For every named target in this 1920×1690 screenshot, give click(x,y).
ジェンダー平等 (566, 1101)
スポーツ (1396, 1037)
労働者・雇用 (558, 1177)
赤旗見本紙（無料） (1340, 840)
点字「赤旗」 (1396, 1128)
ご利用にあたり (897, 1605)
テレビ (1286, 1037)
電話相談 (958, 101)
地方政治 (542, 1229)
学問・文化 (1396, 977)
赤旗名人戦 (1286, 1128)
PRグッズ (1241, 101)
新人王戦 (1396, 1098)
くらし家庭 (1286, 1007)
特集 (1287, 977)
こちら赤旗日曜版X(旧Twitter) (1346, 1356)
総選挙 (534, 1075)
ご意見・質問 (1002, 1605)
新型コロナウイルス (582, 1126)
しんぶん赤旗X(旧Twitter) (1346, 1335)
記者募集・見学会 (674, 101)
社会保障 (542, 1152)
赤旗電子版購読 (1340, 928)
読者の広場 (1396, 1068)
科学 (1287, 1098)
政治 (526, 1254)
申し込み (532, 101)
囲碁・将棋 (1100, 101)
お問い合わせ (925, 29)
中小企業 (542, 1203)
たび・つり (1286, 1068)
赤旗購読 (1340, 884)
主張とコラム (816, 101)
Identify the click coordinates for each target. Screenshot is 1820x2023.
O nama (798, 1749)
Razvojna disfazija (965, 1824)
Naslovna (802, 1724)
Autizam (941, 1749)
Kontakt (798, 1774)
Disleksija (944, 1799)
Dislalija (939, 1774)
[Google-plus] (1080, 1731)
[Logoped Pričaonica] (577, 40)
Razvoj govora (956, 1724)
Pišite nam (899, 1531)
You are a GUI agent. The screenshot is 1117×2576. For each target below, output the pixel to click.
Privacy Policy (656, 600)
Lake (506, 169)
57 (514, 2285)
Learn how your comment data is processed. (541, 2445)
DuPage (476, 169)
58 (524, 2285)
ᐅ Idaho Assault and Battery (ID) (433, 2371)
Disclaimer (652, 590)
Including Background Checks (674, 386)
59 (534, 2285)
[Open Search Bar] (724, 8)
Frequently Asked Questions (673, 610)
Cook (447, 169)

▶ EXERCISE REQUIREMENTS:
Where does the string "each" appear in the records above? Return every line that holds it.

▶ FINISHED TASK:
Identify the click coordinates for each target. Screenshot is 1820x2023.
You are a GUI agent. The screenshot is 1117×2576. For each target below, output the pixel to click.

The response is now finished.